>>>>

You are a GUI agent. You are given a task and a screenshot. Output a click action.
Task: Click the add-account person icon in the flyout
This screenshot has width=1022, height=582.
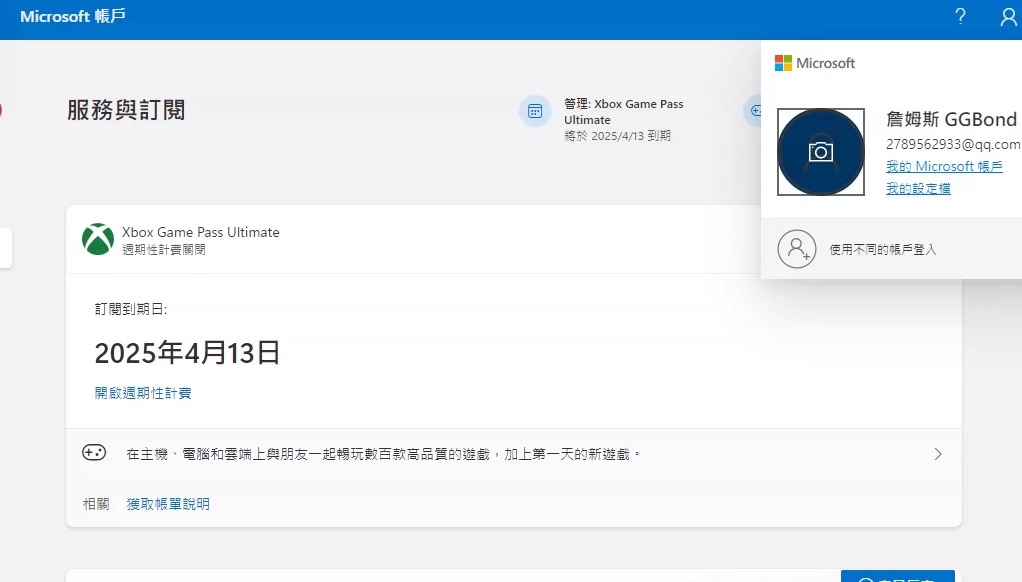(795, 249)
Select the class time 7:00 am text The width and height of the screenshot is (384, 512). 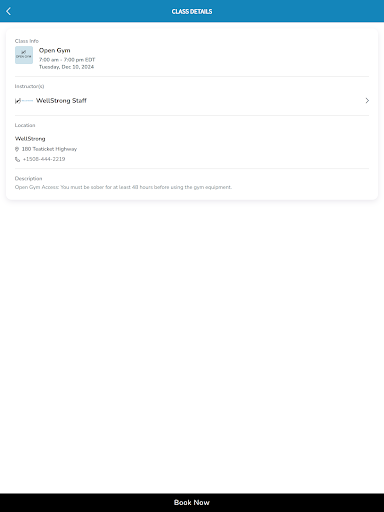(49, 60)
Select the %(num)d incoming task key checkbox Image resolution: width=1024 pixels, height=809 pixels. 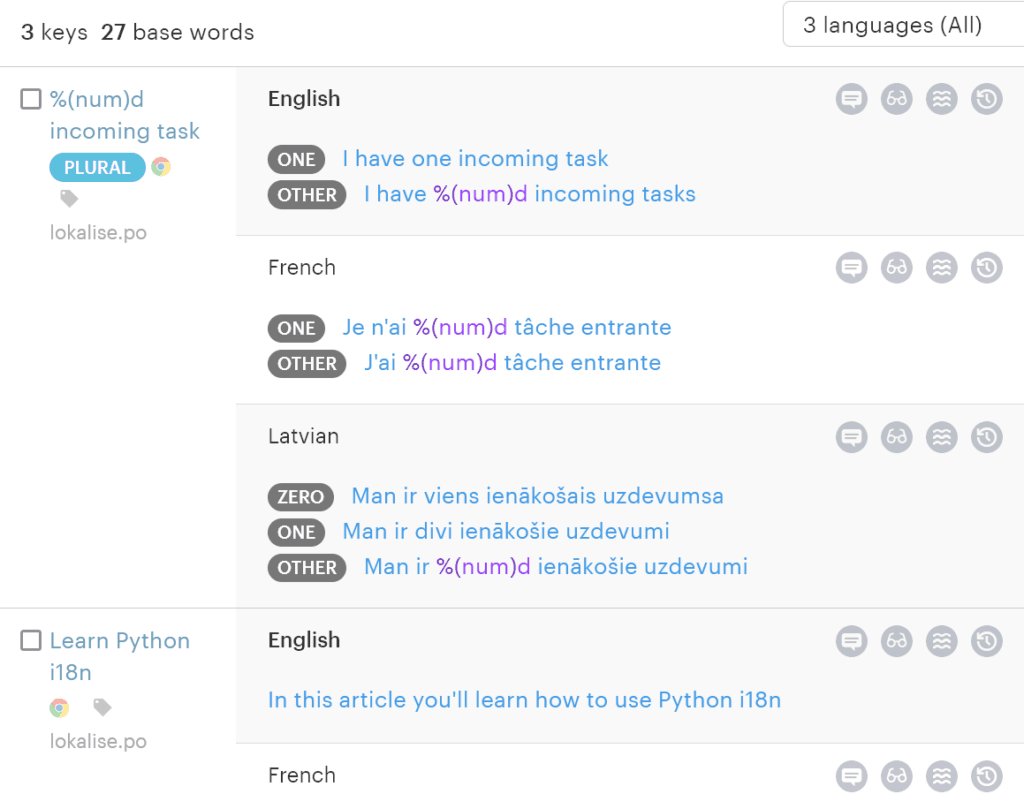pos(31,99)
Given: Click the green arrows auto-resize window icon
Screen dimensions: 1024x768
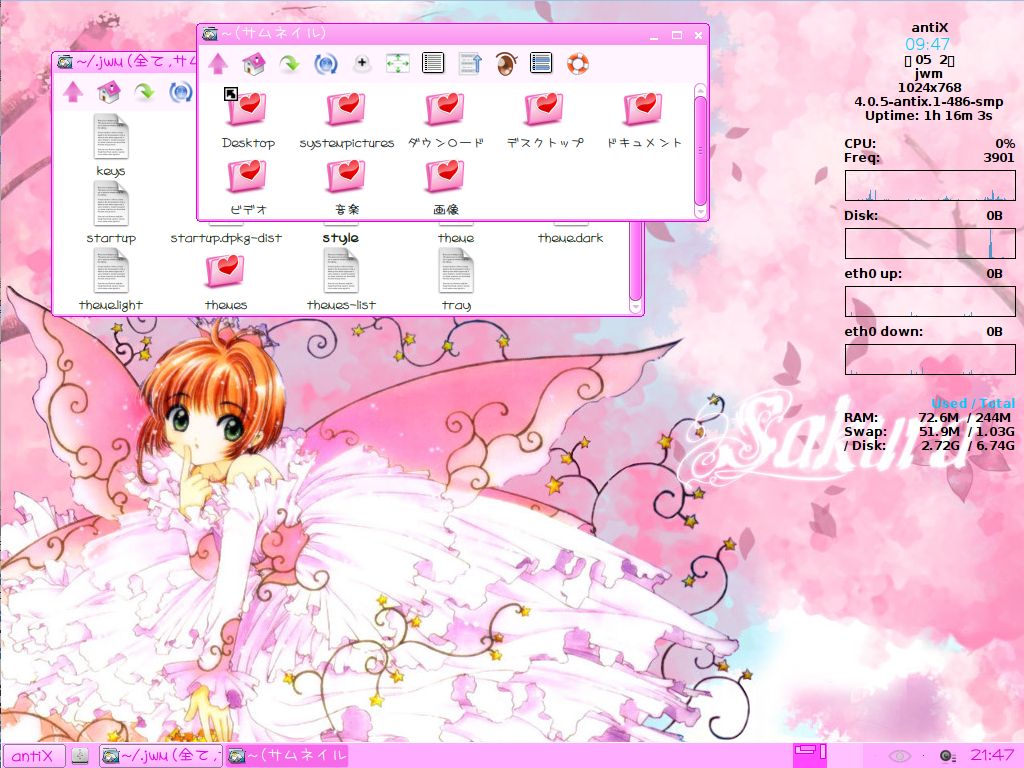Looking at the screenshot, I should pyautogui.click(x=398, y=64).
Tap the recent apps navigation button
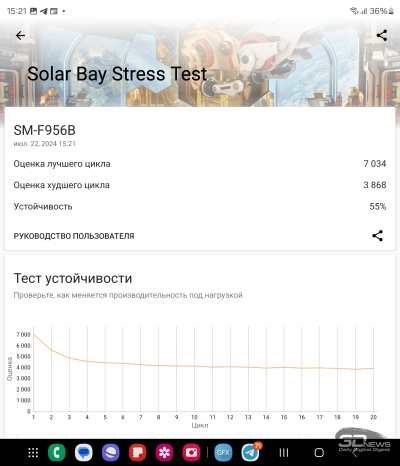400x466 pixels. (x=284, y=453)
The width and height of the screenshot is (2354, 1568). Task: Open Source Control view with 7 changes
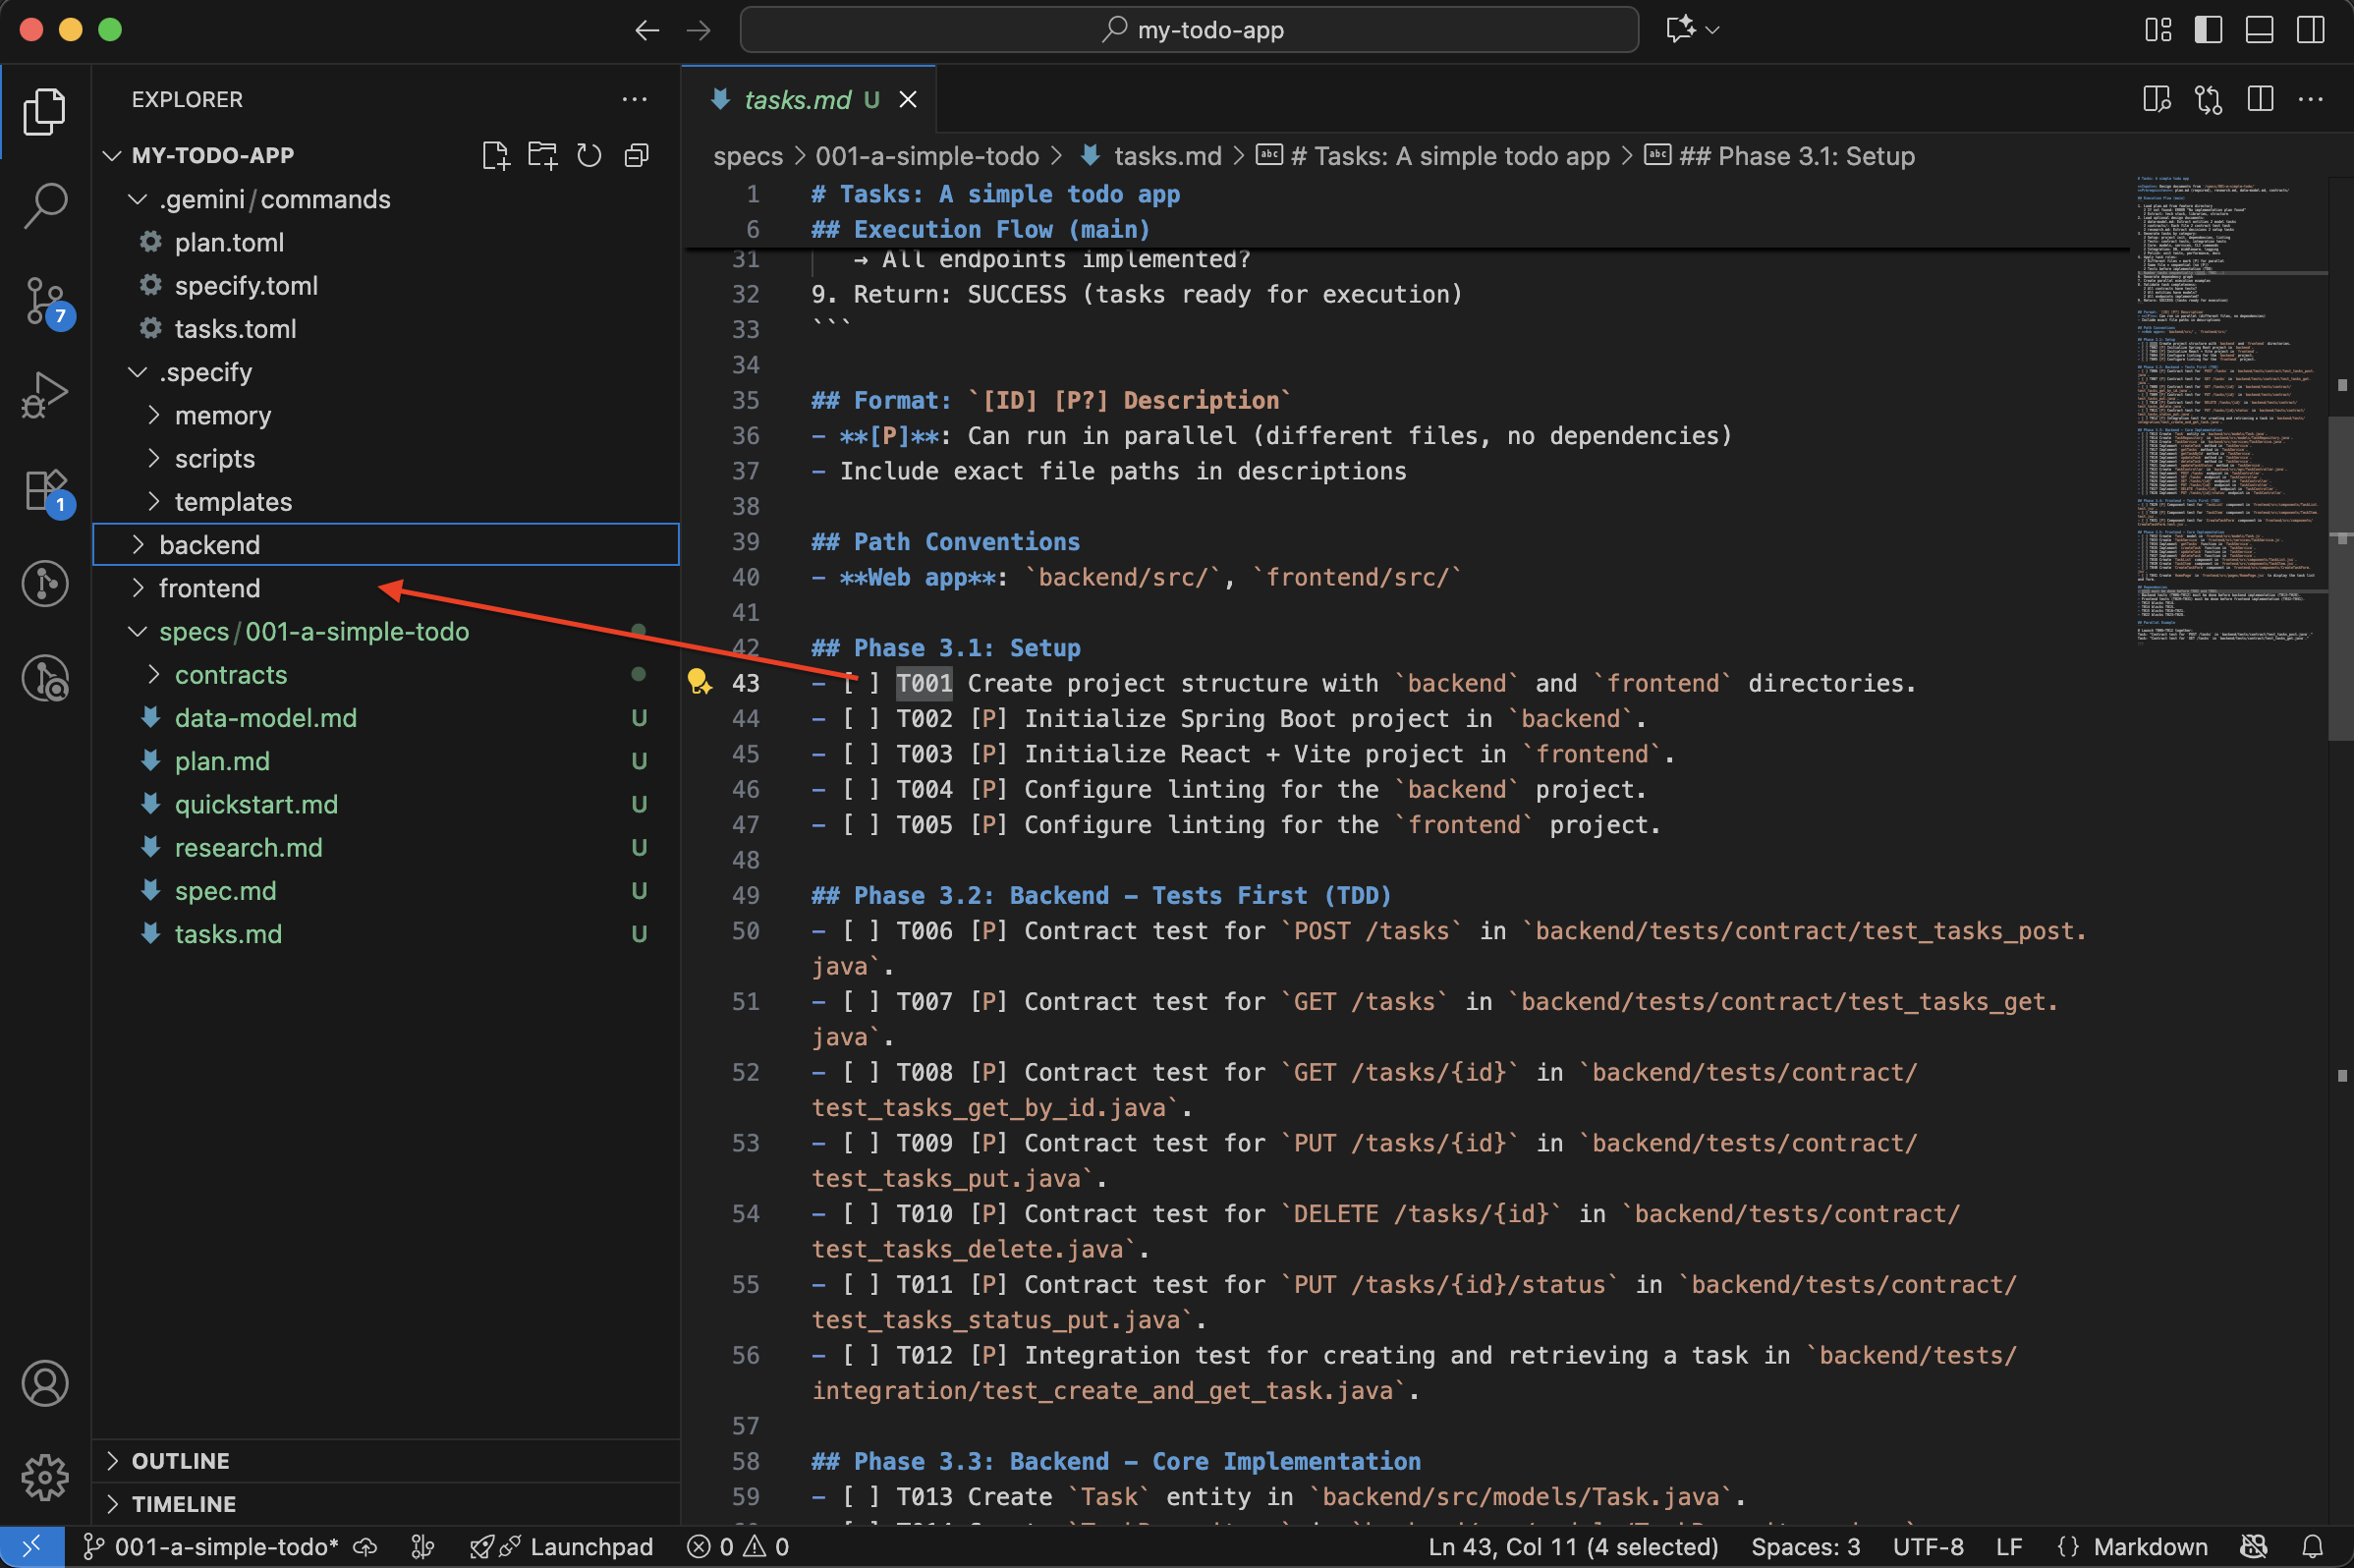(45, 300)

<<<<

When a line in the data contains the string "icon", copy that line.

SOLUTION
Task: Click the add-account person icon in the flyout
Given: Click the green arrows auto-resize window icon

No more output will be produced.